====== DOCUMENT TEXT ======
Cody McKinley Morris (born November 4, 1996) is an American professional baseball pitcher for the Cleveland Guardians of Major League Baseball (MLB). He played college baseball at the University of South Carolina, and was drafted by the Cleveland Indians in the seventh round of the 2018 MLB draft. He made his MLB debut in 2022.

Career
Morris attended Reservoir High School in Fulton, Maryland. He was drafted by the Baltimore Orioles in the 32nd round of the 2015 Major League Baseball draft, but did not sign and played college baseball at the University of South Carolina. He was then drafted by the Cleveland Indians in the seventh round of the 2018 MLB draft.

Morris made his professional debut in 2019 with the Lake County Captains and Lynchburg Hillcats. Over 21 games (twenty starts) between the two teams, he went 7–4 with a 4.35 earned run average and 111 strikeouts over 89 innings. He did not play a minor league game in 2020 since the season was cancelled due to the COVID-19 pandemic. He started 2021 with the Akron RubberDucks before being promoted to the Columbus Clippers. He appeared in 15 games (making 14 starts) between the two teams, going 2–2 with a 1.62 earned run average and 93 strikeouts over 61 innings.
====== DATASET EXCERPTS ======
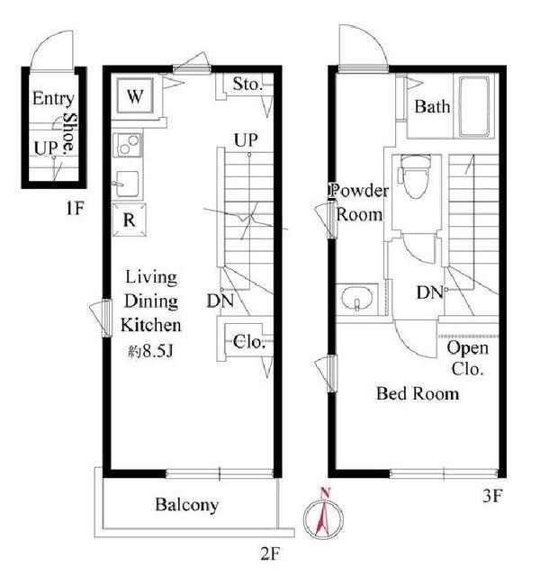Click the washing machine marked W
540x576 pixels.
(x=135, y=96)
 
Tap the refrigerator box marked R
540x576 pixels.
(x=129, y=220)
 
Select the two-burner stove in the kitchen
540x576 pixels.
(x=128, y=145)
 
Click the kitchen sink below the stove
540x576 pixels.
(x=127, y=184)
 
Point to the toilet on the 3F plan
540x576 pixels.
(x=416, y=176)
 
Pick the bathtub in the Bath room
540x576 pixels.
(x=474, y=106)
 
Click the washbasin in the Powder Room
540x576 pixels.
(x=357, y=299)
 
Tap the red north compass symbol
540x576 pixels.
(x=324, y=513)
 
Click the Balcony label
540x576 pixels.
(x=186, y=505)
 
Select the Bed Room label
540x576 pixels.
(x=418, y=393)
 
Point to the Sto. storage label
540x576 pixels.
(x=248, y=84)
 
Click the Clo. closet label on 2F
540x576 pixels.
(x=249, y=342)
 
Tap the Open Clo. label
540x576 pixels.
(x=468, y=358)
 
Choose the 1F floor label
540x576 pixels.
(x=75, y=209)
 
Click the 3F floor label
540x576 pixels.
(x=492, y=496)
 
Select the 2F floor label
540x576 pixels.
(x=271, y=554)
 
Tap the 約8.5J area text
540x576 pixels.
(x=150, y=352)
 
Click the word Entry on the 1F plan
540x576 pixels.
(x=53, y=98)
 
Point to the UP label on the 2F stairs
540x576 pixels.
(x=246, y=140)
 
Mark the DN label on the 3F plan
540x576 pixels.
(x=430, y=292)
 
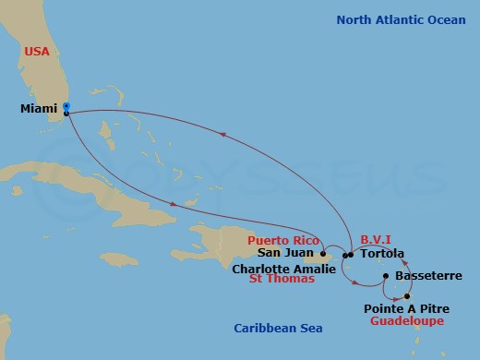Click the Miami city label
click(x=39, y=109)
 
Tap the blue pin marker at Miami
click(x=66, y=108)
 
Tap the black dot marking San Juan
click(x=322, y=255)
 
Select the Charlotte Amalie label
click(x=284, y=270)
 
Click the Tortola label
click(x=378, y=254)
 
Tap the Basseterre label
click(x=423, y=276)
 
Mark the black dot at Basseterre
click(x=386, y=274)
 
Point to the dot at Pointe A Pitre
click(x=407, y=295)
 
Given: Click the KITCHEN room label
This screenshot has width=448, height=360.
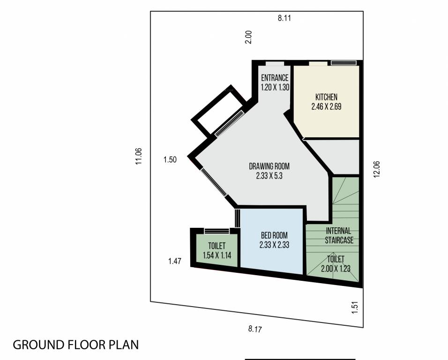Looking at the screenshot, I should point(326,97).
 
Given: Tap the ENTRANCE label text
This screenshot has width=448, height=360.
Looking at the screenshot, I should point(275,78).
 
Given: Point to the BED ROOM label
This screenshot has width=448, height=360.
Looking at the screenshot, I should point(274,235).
======
> WHAT YOU NEED TO DO
1. According to the article on Cody Morris, which team drafted him in 2015, and in which round?
2. From the article on Cody Morris, extract word for word the passage from "Cody McKinley Morris" to "debut in 2022.".

> ANSWER SET
1. The Baltimore Orioles drafted him in the 32nd round.

2.
Cody McKinley Morris (born November 4, 1996) is an American professional baseball pitcher for the Cleveland Guardians of Major League Baseball (MLB). He played college baseball at the University of South Carolina, and was drafted by the Cleveland Indians in the seventh round of the 2018 MLB draft. He made his MLB debut in 2022.